CRM projelerinde başarı oranı maalesef iyimser tahminlerle %30 civarında seyretmektedir. Başarısızlık nedenlerini inceleyecek olursak; başarısızlık oranının % 70 civarında olması; bence CRM’in hatalı olduğu, içi boş bir kavram olduğu veya CRM felsefesinin yanlış olduğunun değil, yanlış algılandığının, anlatıldığının ve uygulanmaya çalışıldığının bir göstergesi olduğudur. Kısaca hata yapılmaktadır, çünkü başarılı firmalara CRM’in katkısı diğer firmaların iştahını kabarttığı için CRM’i uygulamamış firmaları planlama ve uygulama yönünde bir çaba içinde, hatalı uygulayıp başarısız olanları ise hatalardan ders alıp, planlarını, projelerini, düşüncelerini gözden geçirme, yazılım, yönetim kadrosu veya danışmanlarını değiştirerek yeniden başlama yönünde bir çaba içinde görmekteyiz. Son birkaç yılda CRM hakkında bu kadar çok konuşulmasının, kitaplar, yazılar yazılmasının ve CRM’in sempozyum, seminer ve kongrelerle gündemde olmasının sebebi, tüm dünyada CRM pazarının sürekli gelişmesi, kurumlara ve ülke ekonomilerine milyonlarca Amerikan doları tutarında katkı sağlaması olarak gösterilebilir. Her dönemde CRM’in yararlı olduğunu biliyoruz, ama özellikle kriz dönemlerinde CRM’in önemi daha da belirginleşiyor. CRM’in faydalarını üç başlık altında toplayabiliriz. 1-Maliyetlerden tasarruf 2-Gelirleri artırma 3-Stratejik etki. Bu maddeleri kısaca açıklayacak olursak; CRM maliyetlerde tasarruf veya masrafları kısmak için yapılmaz, ama tasarruf sağlar. Gelirleri artırmak veya daha çok satış yapmak için yapılmaz, ama gelirleri artırır. Başkaları yapıyor düşüncesi ile yapılmaz, ama stratejik etkiyi artırır.

> **Belirtilen Sorun A**: Aşağıdaki ifadelerin CRM metniyle uyuşup uyuşmadığını belirtiniz; her biri için evet ya da hayır yazıp metinden belirleyici sözcükleri aynen alıntılayınız. (i) İyimser tahminlere göre CRM projelerinin başarı oranı yaklaşık %30'dur. (ii) CRM, maliyetlerde tasarruf sağlamak amacıyla yapılır. (iii) CRM'in önemi kriz dönemlerinde daha da belirgin hâle gelir.
> **Belirtilen Sorun B**: CRM metnine göre CRM'in faydaları hangi üç başlık altında toplanmaktadır?
Bu kayıtların CRM metniyle herhangi bir bağlantısı bulunmamaktadır.

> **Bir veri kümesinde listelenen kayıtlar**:
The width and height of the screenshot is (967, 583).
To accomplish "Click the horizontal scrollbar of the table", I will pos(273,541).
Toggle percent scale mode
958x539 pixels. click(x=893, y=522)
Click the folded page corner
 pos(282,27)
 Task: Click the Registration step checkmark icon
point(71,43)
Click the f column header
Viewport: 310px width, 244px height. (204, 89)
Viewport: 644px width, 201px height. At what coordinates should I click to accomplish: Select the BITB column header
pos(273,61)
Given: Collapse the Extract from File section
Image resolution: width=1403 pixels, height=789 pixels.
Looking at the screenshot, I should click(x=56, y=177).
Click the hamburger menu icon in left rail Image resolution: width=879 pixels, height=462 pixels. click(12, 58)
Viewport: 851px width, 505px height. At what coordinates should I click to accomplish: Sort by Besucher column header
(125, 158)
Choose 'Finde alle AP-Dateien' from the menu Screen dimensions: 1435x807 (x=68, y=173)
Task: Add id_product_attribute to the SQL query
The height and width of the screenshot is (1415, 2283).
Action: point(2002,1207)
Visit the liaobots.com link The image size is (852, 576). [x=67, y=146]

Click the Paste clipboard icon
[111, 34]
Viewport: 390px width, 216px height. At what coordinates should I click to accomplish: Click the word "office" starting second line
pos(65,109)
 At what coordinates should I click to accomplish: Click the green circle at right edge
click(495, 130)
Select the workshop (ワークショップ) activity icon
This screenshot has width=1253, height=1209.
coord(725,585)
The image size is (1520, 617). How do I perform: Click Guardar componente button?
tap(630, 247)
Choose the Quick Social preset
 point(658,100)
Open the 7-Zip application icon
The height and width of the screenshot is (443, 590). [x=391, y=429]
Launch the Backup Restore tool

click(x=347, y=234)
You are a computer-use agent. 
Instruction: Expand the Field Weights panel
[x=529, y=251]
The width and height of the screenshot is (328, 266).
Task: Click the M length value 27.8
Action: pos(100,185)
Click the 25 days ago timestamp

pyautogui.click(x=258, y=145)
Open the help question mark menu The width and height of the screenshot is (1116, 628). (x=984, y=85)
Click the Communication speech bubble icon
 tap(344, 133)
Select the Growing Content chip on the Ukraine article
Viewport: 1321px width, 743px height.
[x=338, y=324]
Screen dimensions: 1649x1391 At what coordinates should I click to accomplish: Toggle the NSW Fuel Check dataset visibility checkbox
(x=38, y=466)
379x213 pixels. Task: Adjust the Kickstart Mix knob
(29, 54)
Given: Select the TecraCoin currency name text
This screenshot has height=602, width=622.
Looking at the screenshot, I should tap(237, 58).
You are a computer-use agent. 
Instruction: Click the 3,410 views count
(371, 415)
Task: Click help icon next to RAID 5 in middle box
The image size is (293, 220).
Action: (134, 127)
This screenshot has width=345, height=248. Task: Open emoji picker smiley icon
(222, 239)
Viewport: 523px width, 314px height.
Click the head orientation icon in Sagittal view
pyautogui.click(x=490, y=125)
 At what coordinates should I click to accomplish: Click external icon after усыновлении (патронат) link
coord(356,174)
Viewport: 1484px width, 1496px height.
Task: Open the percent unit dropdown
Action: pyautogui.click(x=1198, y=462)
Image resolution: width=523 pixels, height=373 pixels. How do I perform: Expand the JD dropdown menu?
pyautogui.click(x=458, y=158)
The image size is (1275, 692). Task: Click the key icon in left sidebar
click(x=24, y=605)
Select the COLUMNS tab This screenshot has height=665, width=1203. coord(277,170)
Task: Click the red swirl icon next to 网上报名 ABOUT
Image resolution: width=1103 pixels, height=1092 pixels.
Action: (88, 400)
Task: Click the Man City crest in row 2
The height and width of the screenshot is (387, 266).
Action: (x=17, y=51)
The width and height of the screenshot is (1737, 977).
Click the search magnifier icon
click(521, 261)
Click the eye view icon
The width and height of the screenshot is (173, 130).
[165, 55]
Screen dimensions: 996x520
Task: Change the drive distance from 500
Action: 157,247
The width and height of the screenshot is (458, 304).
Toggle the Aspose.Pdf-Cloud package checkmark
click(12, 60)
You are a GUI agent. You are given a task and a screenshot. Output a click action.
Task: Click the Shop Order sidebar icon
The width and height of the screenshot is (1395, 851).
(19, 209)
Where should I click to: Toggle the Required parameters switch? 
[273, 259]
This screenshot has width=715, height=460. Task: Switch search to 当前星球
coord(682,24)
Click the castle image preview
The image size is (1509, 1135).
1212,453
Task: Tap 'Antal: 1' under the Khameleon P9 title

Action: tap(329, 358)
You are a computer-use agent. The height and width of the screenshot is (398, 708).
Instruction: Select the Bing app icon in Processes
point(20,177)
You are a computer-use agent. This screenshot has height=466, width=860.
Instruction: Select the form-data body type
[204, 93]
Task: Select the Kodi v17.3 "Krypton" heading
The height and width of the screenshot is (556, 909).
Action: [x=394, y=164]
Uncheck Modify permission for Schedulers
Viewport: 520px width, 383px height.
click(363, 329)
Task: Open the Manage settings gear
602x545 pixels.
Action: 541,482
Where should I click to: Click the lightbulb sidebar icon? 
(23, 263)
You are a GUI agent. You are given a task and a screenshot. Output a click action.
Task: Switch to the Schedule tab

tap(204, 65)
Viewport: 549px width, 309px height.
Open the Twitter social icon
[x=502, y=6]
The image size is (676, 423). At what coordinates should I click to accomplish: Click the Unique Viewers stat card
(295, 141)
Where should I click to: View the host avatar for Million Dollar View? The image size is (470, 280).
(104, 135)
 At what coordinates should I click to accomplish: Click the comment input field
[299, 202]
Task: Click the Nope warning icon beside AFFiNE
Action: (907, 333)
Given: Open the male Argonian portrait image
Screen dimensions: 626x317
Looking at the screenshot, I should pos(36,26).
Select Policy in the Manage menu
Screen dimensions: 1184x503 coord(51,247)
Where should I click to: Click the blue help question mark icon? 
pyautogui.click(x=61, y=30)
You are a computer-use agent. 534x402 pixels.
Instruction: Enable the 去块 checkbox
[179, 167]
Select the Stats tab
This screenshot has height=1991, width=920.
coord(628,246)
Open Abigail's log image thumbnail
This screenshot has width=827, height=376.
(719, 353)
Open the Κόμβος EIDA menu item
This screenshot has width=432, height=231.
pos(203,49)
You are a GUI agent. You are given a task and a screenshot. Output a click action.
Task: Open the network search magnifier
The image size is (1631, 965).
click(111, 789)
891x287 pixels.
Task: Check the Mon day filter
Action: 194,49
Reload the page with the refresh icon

> **Tamamlanmış Yanıt A**:
(i) Evet: "CRM projelerinde başarı oranı maalesef iyimser tahminlerle %30 civarında seyretmektedir."
(ii) Hayır: "CRM maliyetlerde tasarruf veya masrafları kısmak için yapılmaz, ama tasarruf sağlar."
(iii) Evet: "özellikle kriz dönemlerinde CRM’in önemi daha da belirginleşiyor."

> **Tamamlanmış Yanıt B**: Maliyetlerden tasarruf, gelirleri artırma ve stratejik etki.